'''

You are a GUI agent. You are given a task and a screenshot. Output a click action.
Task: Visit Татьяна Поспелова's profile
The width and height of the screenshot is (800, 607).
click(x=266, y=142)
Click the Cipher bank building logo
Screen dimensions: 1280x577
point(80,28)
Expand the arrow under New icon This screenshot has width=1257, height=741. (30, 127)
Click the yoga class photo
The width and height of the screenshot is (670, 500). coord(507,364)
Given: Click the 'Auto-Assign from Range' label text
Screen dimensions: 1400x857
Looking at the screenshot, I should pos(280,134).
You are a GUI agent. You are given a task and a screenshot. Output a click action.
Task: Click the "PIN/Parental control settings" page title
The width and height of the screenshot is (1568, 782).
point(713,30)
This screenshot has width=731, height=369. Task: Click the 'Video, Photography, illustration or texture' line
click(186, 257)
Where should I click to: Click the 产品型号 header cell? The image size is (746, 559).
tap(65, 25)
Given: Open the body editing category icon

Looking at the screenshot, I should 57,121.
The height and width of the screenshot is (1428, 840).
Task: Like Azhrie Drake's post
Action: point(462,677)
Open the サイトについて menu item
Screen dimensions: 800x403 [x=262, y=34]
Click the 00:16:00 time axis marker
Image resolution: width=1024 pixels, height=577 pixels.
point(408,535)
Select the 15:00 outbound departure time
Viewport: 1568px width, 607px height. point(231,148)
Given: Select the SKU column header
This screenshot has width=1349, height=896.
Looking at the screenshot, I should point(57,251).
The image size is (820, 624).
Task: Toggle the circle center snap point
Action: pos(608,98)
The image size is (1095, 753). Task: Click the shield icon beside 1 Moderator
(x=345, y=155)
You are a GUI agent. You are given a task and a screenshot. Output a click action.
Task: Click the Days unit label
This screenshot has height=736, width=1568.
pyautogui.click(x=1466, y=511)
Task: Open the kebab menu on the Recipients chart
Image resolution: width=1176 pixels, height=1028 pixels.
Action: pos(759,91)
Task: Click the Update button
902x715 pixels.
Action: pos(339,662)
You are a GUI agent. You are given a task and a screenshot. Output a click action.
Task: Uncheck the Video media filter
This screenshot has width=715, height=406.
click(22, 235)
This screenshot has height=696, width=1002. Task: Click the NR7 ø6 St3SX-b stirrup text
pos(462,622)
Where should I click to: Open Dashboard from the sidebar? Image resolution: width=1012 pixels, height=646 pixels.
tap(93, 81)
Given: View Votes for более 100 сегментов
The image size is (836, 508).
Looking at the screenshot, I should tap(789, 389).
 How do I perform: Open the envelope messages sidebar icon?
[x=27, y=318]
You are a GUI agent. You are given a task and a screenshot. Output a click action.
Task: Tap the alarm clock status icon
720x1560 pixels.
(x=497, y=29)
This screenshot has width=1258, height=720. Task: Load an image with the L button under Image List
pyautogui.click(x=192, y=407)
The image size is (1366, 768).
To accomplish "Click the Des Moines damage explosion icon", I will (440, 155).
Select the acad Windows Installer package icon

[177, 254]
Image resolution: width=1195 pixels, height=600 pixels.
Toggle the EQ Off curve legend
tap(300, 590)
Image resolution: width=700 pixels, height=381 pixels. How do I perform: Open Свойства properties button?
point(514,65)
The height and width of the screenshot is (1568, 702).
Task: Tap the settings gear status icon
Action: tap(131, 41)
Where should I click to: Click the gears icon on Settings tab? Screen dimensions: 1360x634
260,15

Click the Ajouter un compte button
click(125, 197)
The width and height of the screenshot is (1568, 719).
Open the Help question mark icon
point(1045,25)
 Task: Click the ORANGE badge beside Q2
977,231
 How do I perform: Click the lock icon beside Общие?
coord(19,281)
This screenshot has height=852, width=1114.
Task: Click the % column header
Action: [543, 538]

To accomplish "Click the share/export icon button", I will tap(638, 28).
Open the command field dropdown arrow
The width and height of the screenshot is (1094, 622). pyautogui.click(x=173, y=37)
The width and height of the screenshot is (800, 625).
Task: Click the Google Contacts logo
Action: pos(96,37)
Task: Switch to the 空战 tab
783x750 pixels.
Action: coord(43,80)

'''

● Exercise: Across the data above, how many lines contain the string "label"? Reply with the number and nothing else.

● Response to the exercise: 2